Why, if all this is true, am I obsessed with Korean TV?  Watching it means sitting and keeping your eyes glued to the screen every second because the subtitles swing by so quickly you might miss some tragic admission or a hilarious remark. Like my new favorite, Hyun Bin, in Secret Garden, when he says to the adorable stunt director, "I didn't realize Arabic people were so agile.." which isn't exactly what he said but I can't remember the exact remark. His character was endlessly awkward, Often hilarious. Secret Garden is one of the funniest shows I have ever cried through.  Yoon Sang-hyun is in it as well, as a pop star, and Lee Philip plays the adorable stuntman director, all vying for the same darling girl. And each one of them is too wonderful. How can the leading girl choose? But it is the oddball Hyun Bin's personality and almost unintentional humor that wins the audience (me) over. He may be one of the GREAT actors of the time. His timing is perfect. His awful clothes are perfect. ("Do you know how much this cost?" he demands when the leading girl makes fun of his sparkly running suit.)  You would never see anything so daring on western television as the leading guy dressing consistently like an idiot. But on Korean drama, he has the room to become cherished for an entire self, not just the outer shell we get over here. And yet I am describing the outer shell of these characters when I rave on about their clothing. It is a paradox, is it not?

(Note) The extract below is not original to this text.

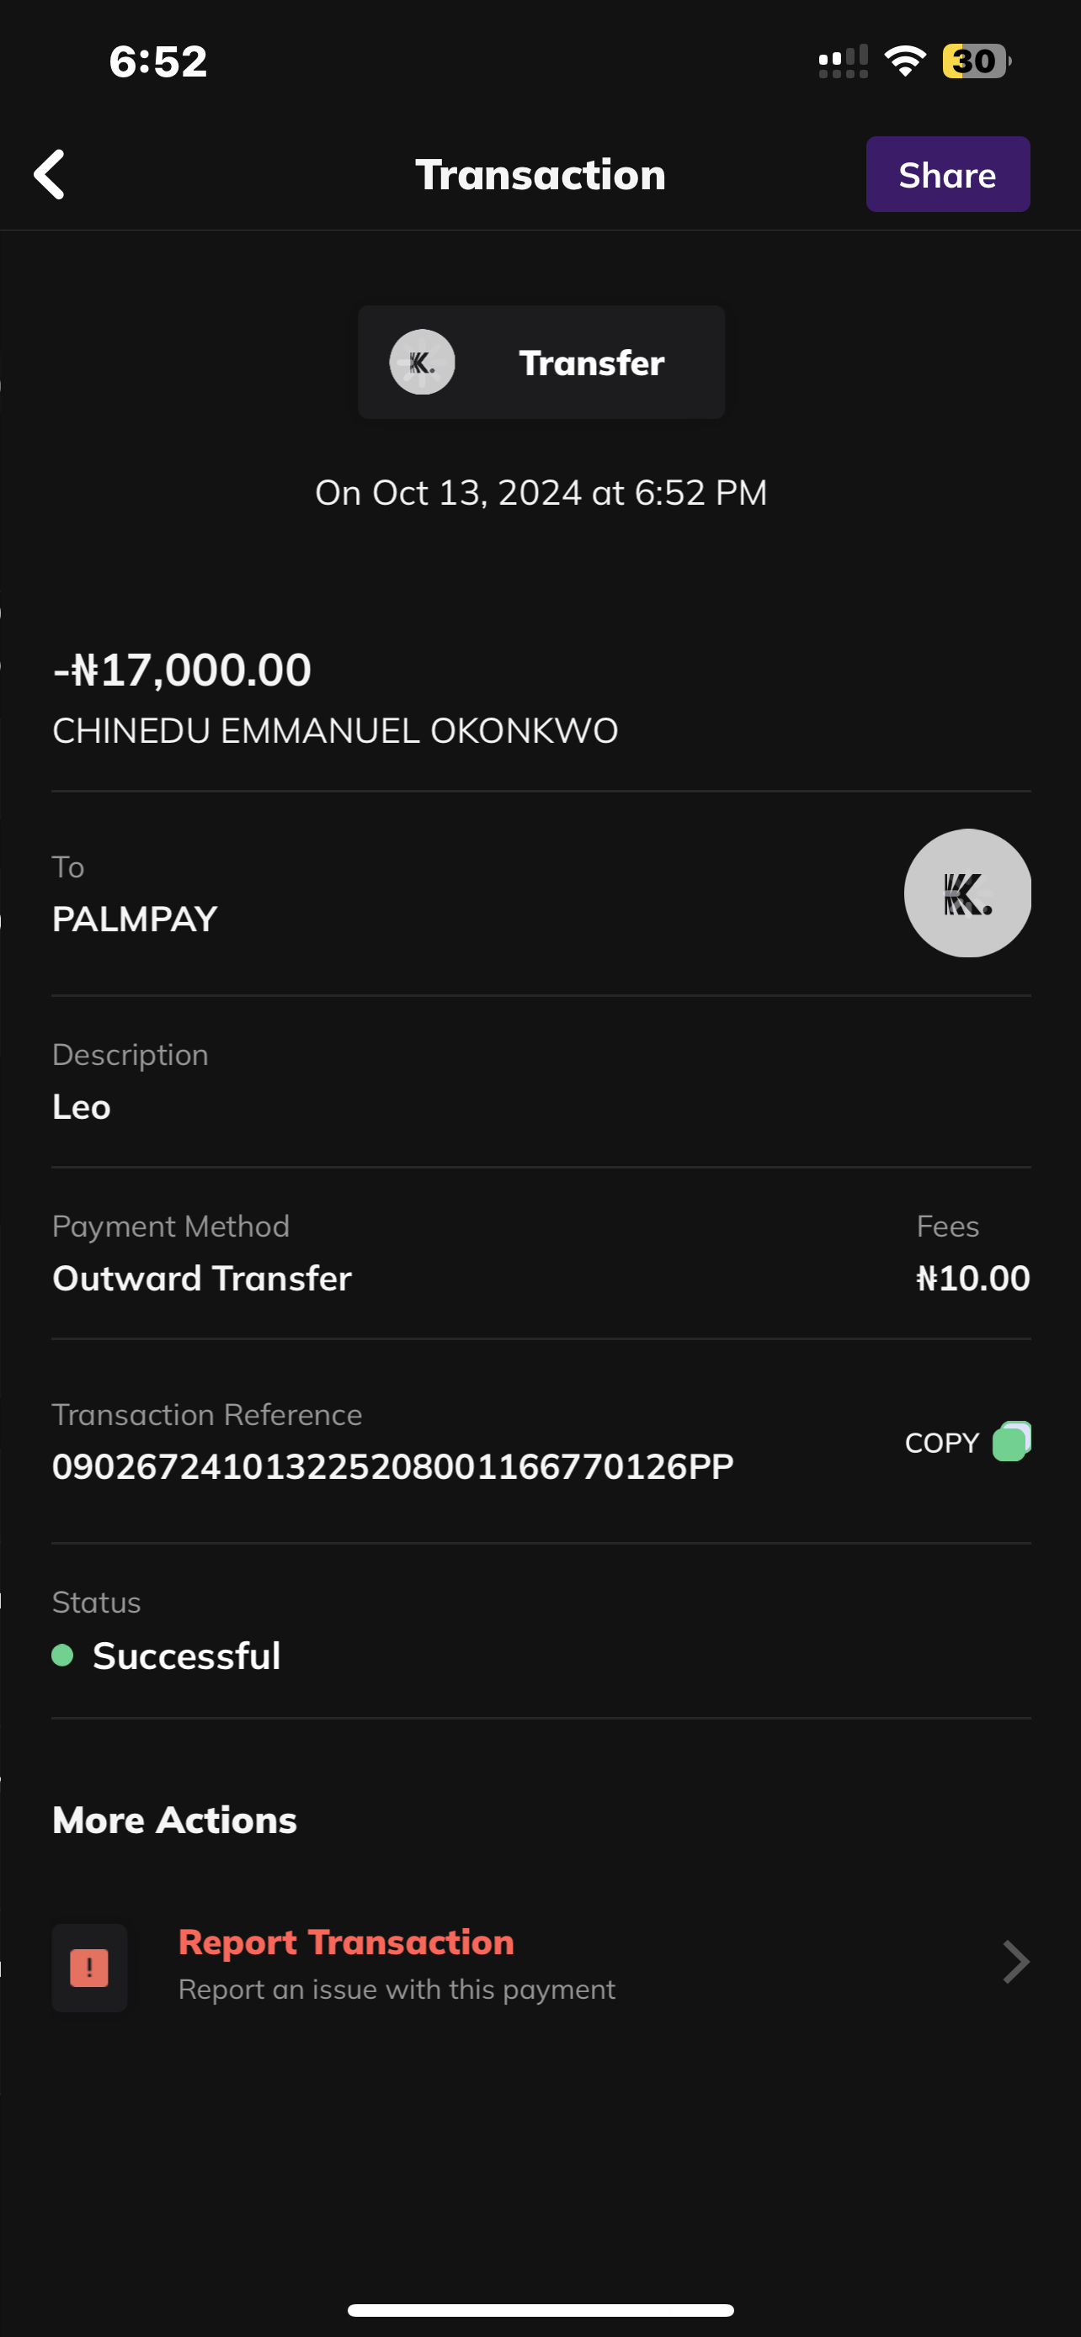Image resolution: width=1081 pixels, height=2337 pixels.
Task: Expand Report Transaction via chevron arrow
Action: (1015, 1962)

In the saddest episode (number 19 out of 20), Hyun Bin and his darling girl go to her fathers grave which is a wall of little boxes with peoples remains in them. Sad music is playing in the background as it always is. The audience has been crying for 15 minutes over the cute girls father dying in an elevator and the oddball hero getting his memory back. The audience is still weeping when Hyun Bin lays the flower bouquet down on the father's box, and the camera lingers on the delicate flowers and greenery and bubble wrap..... that is when you are jolted back to realizing how strange it is to be watching Korean TV. Bubble wrap in a sorrowful funeral scene?

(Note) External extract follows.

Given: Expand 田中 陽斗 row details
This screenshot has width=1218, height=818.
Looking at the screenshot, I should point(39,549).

     And then there are the date questions that are asked over dinner... what is your astrological sign? What is the year or animal of your birth? and what is your blood type?  The first time I heard that, I swooned in admiration. What a great idea, to ask such an obscure question. And how odd that they all know the answer. I don't know my blood type. And in Lost, I remember, when Jack is dying from appendicitis and they have to give him a transfusion with a bamboo shoot, no one can help because they don't know their own blood types. Ok, maybe it was Shannon's brother who was dying from falling off a cliff and Jack was trying to save him with a transfusion but the point is, who knows their blood type? Actually Lost is where I first started getting interested in Korean Culture. They had a Korean couple on Lost who were always saying "Ani!" or "Ani Jay!" which means no or yes, I think, depending on how you say it. 

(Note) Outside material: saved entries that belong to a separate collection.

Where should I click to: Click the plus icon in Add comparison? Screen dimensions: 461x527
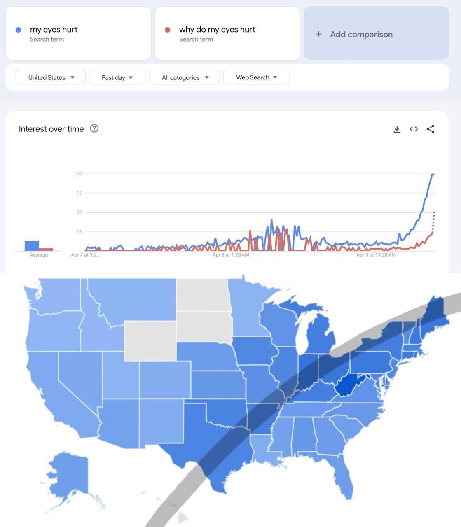(x=318, y=34)

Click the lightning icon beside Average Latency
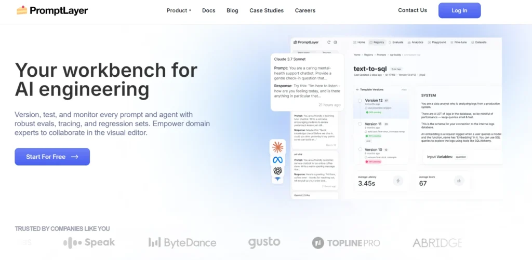pos(398,181)
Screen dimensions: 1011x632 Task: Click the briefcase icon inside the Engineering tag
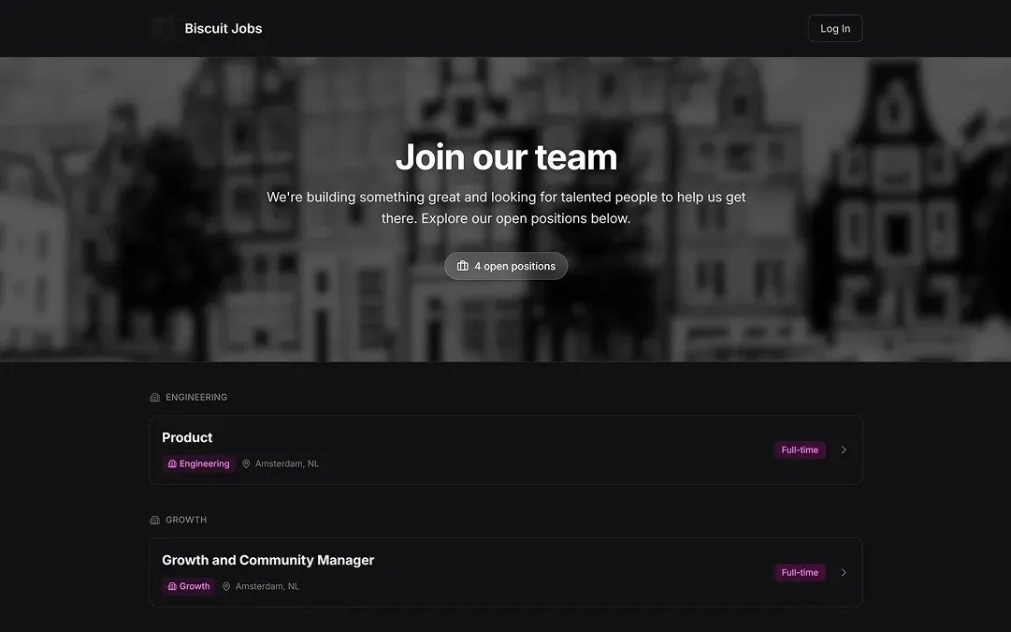[171, 463]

     The best thing about these shows is that they are about love and falling in love and yet there is no graphic sex scenes or even any partial nudity and only a VERY occasional kiss. The warmth and intimacy coming from a single hug is sufficient. Western movies and shows could learn a lot from that. In fact, American TV could learn a lot from these wonderfully written though maudlin dramas in general. There is a politeness in these series. The younger people defer to the older. The older you are the more respect you seem to get. That is kind of the opposite in the United States. In every Korean drama there is one cherished older man called "Oppa" which sounds like "Papa". It is a cozy familial address, though I am not sure exactly what it means. Older Brother, maybe. Once, a charming girl was horrified that her boyfriend had dropped the polite words with her. Or maybe he was upset at her, I don't recall which, it's funny how the details of these shows sort of instantly blur, anyway one of them said, "What!? Why did you drop the Honorifics with me??" What an awesome, heady word. What a great unusual line. What an amazing world is out there, beyond my world. And what a peculiar obsession I have...reading subtitles and crying watching Korean TV.